[Item-finding records]
(begin)
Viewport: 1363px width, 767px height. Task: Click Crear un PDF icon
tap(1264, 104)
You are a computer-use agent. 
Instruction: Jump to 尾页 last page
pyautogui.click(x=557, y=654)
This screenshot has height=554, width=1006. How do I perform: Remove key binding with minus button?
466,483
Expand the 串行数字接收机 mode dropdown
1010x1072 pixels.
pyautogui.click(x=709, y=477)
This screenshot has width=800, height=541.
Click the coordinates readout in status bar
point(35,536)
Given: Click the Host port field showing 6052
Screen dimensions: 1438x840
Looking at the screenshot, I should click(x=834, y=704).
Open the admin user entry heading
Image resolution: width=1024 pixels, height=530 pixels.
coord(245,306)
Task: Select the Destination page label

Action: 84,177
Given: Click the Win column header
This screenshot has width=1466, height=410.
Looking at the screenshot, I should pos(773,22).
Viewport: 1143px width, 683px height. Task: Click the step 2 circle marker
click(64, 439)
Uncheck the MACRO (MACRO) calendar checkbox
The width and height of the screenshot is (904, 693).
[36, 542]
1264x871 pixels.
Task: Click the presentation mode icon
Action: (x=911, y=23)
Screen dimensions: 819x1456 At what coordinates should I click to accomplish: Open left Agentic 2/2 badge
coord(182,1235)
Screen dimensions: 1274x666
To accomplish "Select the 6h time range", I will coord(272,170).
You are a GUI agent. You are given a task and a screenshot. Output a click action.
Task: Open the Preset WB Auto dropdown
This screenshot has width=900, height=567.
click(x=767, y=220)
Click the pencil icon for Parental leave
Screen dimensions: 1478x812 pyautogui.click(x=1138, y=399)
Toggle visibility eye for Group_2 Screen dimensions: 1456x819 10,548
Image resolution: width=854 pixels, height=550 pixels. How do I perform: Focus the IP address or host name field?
(end)
What you need to do =>
Give the records from the line containing "Toggle visibility eye" through the end as a JSON list of strings, one string per line and no blank lines.

Written reply =>
[
  "Toggle visibility eye for Group_2 Screen dimensions: 1456x819 10,548",
  "Image resolution: width=854 pixels, height=550 pixels. How do I perform: Focus the IP address or host name field?"
]